# DATA FOR THIS TASK

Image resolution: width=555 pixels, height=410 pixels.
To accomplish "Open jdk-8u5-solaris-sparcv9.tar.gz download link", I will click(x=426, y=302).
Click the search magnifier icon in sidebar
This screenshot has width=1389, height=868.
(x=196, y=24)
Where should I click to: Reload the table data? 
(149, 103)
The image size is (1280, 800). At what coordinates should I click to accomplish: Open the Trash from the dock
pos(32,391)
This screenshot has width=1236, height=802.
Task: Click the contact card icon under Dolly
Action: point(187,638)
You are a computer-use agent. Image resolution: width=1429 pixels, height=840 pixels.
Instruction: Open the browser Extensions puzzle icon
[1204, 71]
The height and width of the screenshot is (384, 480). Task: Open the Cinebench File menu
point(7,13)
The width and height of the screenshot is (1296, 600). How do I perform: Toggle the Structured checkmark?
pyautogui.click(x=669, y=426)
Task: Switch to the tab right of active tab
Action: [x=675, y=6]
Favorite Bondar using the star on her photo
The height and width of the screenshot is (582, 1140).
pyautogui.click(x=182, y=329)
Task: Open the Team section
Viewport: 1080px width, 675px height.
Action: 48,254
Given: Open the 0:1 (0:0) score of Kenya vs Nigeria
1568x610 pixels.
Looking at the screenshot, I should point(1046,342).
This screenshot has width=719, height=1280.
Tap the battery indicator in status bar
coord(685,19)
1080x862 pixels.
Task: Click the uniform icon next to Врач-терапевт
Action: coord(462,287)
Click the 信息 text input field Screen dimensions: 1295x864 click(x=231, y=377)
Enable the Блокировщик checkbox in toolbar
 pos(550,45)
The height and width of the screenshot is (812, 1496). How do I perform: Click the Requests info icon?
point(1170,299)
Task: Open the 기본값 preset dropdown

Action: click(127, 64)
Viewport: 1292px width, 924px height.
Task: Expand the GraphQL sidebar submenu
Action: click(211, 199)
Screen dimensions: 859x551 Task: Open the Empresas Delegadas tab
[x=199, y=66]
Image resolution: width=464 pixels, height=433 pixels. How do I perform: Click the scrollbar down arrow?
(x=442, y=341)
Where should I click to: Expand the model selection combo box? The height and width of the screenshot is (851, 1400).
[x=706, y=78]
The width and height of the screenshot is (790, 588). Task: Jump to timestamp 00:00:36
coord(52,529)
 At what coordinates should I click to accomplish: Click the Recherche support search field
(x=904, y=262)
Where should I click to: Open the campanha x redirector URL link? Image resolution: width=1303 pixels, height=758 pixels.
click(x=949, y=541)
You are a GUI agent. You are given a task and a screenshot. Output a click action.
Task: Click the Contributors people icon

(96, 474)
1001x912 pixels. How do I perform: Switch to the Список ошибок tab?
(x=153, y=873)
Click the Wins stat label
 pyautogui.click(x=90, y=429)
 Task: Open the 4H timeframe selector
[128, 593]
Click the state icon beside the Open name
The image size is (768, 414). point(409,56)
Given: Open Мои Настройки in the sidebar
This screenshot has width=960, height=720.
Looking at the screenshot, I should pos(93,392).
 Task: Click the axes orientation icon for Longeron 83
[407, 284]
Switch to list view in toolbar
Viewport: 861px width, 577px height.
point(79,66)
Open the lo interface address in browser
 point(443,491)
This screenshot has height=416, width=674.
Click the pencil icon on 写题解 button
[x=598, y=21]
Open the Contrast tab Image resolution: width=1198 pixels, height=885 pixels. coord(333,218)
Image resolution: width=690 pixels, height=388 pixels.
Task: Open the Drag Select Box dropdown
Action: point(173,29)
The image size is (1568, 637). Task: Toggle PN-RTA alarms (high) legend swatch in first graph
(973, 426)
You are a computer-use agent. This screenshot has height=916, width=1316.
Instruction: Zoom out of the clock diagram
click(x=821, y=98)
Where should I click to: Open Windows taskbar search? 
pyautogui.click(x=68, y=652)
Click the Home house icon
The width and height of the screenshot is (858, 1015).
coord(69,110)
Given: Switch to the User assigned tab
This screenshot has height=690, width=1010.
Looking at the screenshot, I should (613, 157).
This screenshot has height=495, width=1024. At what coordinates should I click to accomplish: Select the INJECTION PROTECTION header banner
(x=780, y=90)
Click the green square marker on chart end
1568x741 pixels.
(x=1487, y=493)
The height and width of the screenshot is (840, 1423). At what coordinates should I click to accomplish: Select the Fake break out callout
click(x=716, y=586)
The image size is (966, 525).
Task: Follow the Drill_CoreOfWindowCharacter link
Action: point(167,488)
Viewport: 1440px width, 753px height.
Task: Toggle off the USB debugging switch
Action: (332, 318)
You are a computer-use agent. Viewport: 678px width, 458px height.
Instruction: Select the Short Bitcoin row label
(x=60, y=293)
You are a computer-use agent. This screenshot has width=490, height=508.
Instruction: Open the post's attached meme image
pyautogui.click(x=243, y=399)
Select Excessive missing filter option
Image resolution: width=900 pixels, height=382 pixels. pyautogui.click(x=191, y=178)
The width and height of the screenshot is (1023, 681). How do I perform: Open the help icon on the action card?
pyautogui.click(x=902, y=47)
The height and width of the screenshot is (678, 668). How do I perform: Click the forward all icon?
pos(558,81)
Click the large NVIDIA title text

# EXERCISE DESCRIPTION
Can you retype all of the data above word for word, keeping every line unchanged and in its original order?

# COMPLETE RESPONSE
Image resolution: width=555 pixels, height=410 pixels.
To accomplish "Open jdk-8u5-solaris-sparcv9.tar.gz download link", I will click(x=426, y=302).
Click the search magnifier icon in sidebar
This screenshot has width=1389, height=868.
(x=196, y=24)
Where should I click to: Reload the table data? 
(149, 103)
The image size is (1280, 800). At what coordinates should I click to accomplish: Open the Trash from the dock
pos(32,391)
This screenshot has width=1236, height=802.
Task: Click the contact card icon under Dolly
Action: point(187,638)
You are a computer-use agent. Image resolution: width=1429 pixels, height=840 pixels.
Instruction: Open the browser Extensions puzzle icon
[1204, 71]
The height and width of the screenshot is (384, 480). Task: Open the Cinebench File menu
point(7,13)
The width and height of the screenshot is (1296, 600). How do I perform: Toggle the Structured checkmark?
pyautogui.click(x=669, y=426)
Task: Switch to the tab right of active tab
Action: [x=675, y=6]
Favorite Bondar using the star on her photo
The height and width of the screenshot is (582, 1140).
pyautogui.click(x=182, y=329)
Task: Open the Team section
Viewport: 1080px width, 675px height.
Action: 48,254
Given: Open the 0:1 (0:0) score of Kenya vs Nigeria
1568x610 pixels.
Looking at the screenshot, I should point(1046,342).
This screenshot has width=719, height=1280.
Tap the battery indicator in status bar
coord(685,19)
1080x862 pixels.
Task: Click the uniform icon next to Врач-терапевт
Action: coord(462,287)
Click the 信息 text input field Screen dimensions: 1295x864 click(x=231, y=377)
Enable the Блокировщик checkbox in toolbar
 pos(550,45)
The height and width of the screenshot is (812, 1496). How do I perform: Click the Requests info icon?
point(1170,299)
Task: Open the 기본값 preset dropdown

Action: click(127, 64)
Viewport: 1292px width, 924px height.
Task: Expand the GraphQL sidebar submenu
Action: click(211, 199)
Screen dimensions: 859x551 Task: Open the Empresas Delegadas tab
[x=199, y=66]
Image resolution: width=464 pixels, height=433 pixels. How do I perform: Click the scrollbar down arrow?
(x=442, y=341)
Where should I click to: Expand the model selection combo box? The height and width of the screenshot is (851, 1400).
[x=706, y=78]
The width and height of the screenshot is (790, 588). Task: Jump to timestamp 00:00:36
coord(52,529)
 At what coordinates should I click to accomplish: Click the Recherche support search field
(x=904, y=262)
Where should I click to: Open the campanha x redirector URL link? Image resolution: width=1303 pixels, height=758 pixels.
click(x=949, y=541)
You are a GUI agent. You are given a task and a screenshot. Output a click action.
Task: Click the Contributors people icon

(96, 474)
1001x912 pixels. How do I perform: Switch to the Список ошибок tab?
(x=153, y=873)
Click the Wins stat label
 pyautogui.click(x=90, y=429)
 Task: Open the 4H timeframe selector
[128, 593]
Click the state icon beside the Open name
The image size is (768, 414). point(409,56)
Given: Open Мои Настройки in the sidebar
This screenshot has width=960, height=720.
Looking at the screenshot, I should pos(93,392).
 Task: Click the axes orientation icon for Longeron 83
[407, 284]
Switch to list view in toolbar
Viewport: 861px width, 577px height.
point(79,66)
Open the lo interface address in browser
 point(443,491)
This screenshot has height=416, width=674.
Click the pencil icon on 写题解 button
[x=598, y=21]
Open the Contrast tab Image resolution: width=1198 pixels, height=885 pixels. coord(333,218)
Image resolution: width=690 pixels, height=388 pixels.
Task: Open the Drag Select Box dropdown
Action: point(173,29)
The image size is (1568, 637). Task: Toggle PN-RTA alarms (high) legend swatch in first graph
(973, 426)
You are a computer-use agent. This screenshot has height=916, width=1316.
Instruction: Zoom out of the clock diagram
click(x=821, y=98)
Where should I click to: Open Windows taskbar search? 
pyautogui.click(x=68, y=652)
Click the Home house icon
The width and height of the screenshot is (858, 1015).
coord(69,110)
Given: Switch to the User assigned tab
This screenshot has height=690, width=1010.
Looking at the screenshot, I should (613, 157).
This screenshot has height=495, width=1024. At what coordinates should I click to accomplish: Select the INJECTION PROTECTION header banner
(x=780, y=90)
Click the green square marker on chart end
1568x741 pixels.
(x=1487, y=493)
The height and width of the screenshot is (840, 1423). At what coordinates should I click to accomplish: Select the Fake break out callout
click(x=716, y=586)
The image size is (966, 525).
Task: Follow the Drill_CoreOfWindowCharacter link
Action: point(167,488)
Viewport: 1440px width, 753px height.
Task: Toggle off the USB debugging switch
Action: (332, 318)
You are a computer-use agent. Viewport: 678px width, 458px height.
Instruction: Select the Short Bitcoin row label
(x=60, y=293)
You are a computer-use agent. This screenshot has width=490, height=508.
Instruction: Open the post's attached meme image
pyautogui.click(x=243, y=399)
Select Excessive missing filter option
Image resolution: width=900 pixels, height=382 pixels. pyautogui.click(x=191, y=178)
The width and height of the screenshot is (1023, 681). How do I perform: Open the help icon on the action card?
pyautogui.click(x=902, y=47)
The height and width of the screenshot is (678, 668). How do I perform: Click the forward all icon?
pos(558,81)
Click the large NVIDIA title text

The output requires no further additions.